忘れた頃にやってくるあの人。それと新しい要素を取り入れた人も居れてみたけど、

今後はこの人も使って行きたいと思います。


では、続きをどうぞ。

 王都の大通りに聳え立つ四階建ての建物、商業ギルドアルデレート本社。冒険者ギルドとは、少し似ている気もするが、建物の雰囲気は明らかに異なる。野心と威圧、豪快さの雰囲気の冒険者ギルドに比べて、野心と明るさ、賑わいと言う似て非なる雰囲気を商業ギルドから感じ取れた。


 商業ギルドの雰囲気はレオンハルトたちが拠点としていた海隣都市ナルキーソで経験していたので臆する事は無くその扉を開いた。


「はーい。七十三番の方、お待たせしました。此方へどうぞ」


「六十一番ッーーー。店のお金また納め忘れかッー!?」


「はい。新商品の登録ですね。お待ちください直ぐにお調べいたします」


「あのーまだ順番はこないのかいなー。こっちは店空けてきているんだけどー」


 中に入った途端、色々な窓口から賑やかな声がたくさん聞こえ始める。この雰囲気は流石にナルキーソでは体験していない。これがアルデレール王国で最も繁盛している商業ギルドと言う事なのだろう。


「あら?僕たちどうしたのかな?お父さんかお母さんのお手伝い?」


 直ぐ近くにある総合受付の様な案内係をしているお姉さんに声を掛けられる。


 その姿が、一瞬だけ前世の受付でシャルロット・・・いや、窪塚琴莉の同僚と瓜二つの顔つきをした人物に驚く二人。髪の色や瞳の色は此方の世界らしくカラフルな物であるが、髪と瞳を黒に変えると全く同じに見えてしまう。


「ん?」


 総合受付のお姉さんが不思議そうな顔をしていると、それに気が付いた二人は慌てて此処に来た目的を伝える。

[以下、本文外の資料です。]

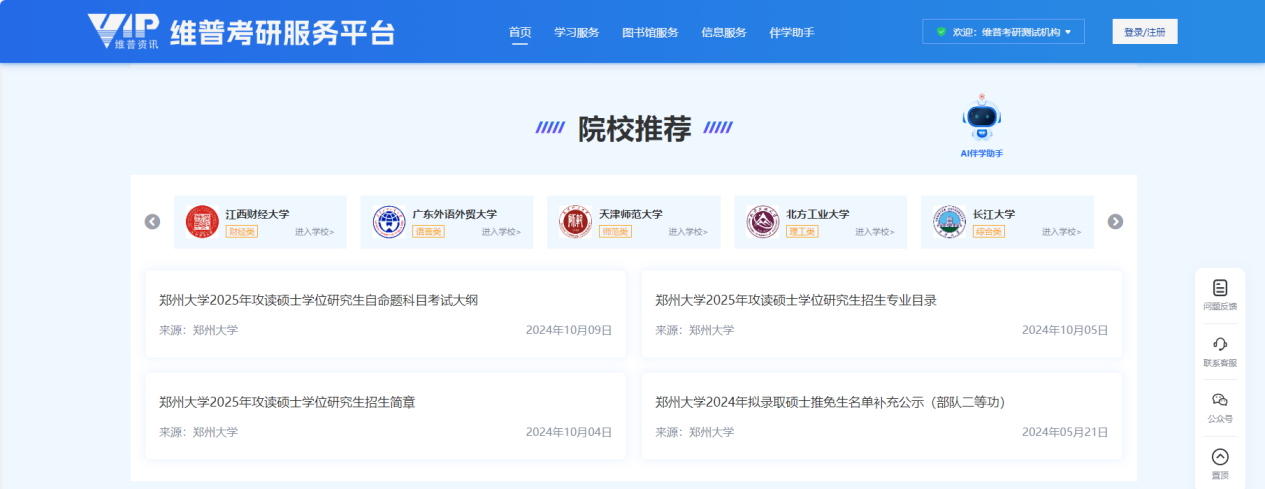Open the 学习服务 menu
This screenshot has height=489, width=1265.
[x=576, y=32]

「ギルドの加入ですか?加入する事は出来ますが、加入金が高いのと維持費もそこそこのお金がかかるから余りお勧めはしませんよ?」


 商業ギルドの職員なのに加入を勧めないと言うのは、可笑しな話に聞こえるかもしれないが、これは相談に来ていた人物を見極めての対応だ。普通にお店を開いている人でも、売り上げの何割かをギルドに納めなければならない。それに会員の維持のお金。売り上げが少ないとお店の維持もままならなくなる。そう言ったリスクが、商業ギルドに属すると必ずと言って良い程ぶち当たる壁となっているのだ。


 中小の商会や個人店舗は特にその傾向が強い。


 そこでどれぐらい粘り続けれるか、ヒット商品を生み出せるか、良い物を卸す事が出来るか、その伝手を捕まえられるかなどで、商会や個人店舗が大きくなれるか決まってくる。

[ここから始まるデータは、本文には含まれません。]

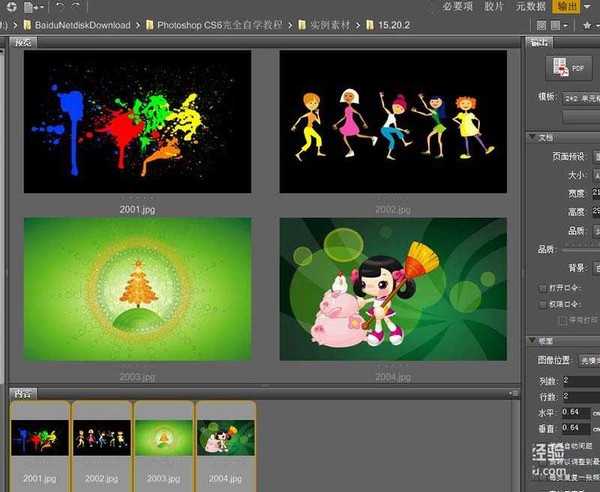Select the 2003.jpg thumbnail in content strip
Viewport: 600px width, 492px height.
[164, 437]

 しかも、多くの商会は後ろに大手の商会の協力を得ていたりもする。


 しかし、総合受付のお姉さんは、後ろにそんな大物を控えているようには見えない上に、伝手もなさそうな子供に加入できても維持できないと踏んでの注意だ。


「資金面も維持も問題ありません。これでも冒険者をしていますから」


 レオンハルトとシャルロットは、持っていた冒険者ギルドのカードを提示した。


「え?何でこんなにランクが高いの?名前は・・・・レオン、レオンハルト様ッ!!」


 流石に知らない者はいない様で、その名前を聞いた者は慌てて此方へ顔を向ける。レオンハルトと言えば、今年の武術大会未成年の部の優勝者にして、勇者や騎士団長と共に上級魔族を相手に勝利を収め、その報酬として騎士爵の位を授かった。今最も王都で名を知らしめている人物だからだ。


「も、申し訳ございません」


 急に謝罪を始める総合受付のお姉さん。謝罪には、プライバシー保護を怠り、周囲に知られてしまった事、それと実力及び経済力に問題が無い彼を見誤り、お勧めしないと話してしまった事だ。


「直ぐに係りの者を・・・・・」


「個室に御案内しなさい」


 お姉さんが持ち場から離れようとした時、他の受付の奥の部屋から中年の男性がお姉さんに指示を出した。


「テッサ。君も部屋に来なさい」


「は、はいッ」


 中年の男性に言われるがまま、総合受付のお姉さんは俺たちを連れて、奥の部屋へ通された。中には更に一人の男性が座っており、このギルドで一番偉い雰囲気を出していたが、その男性にレオンハルトとシャルロットは見覚えがあった。


「あれ?エドゥアルト様?」


 そこに居たのは商業ギルド代表のエドゥアルト。レオンハルトは魔族襲撃後の謁見時に商業ギルドの代表と顔を合わせた事があったのだ。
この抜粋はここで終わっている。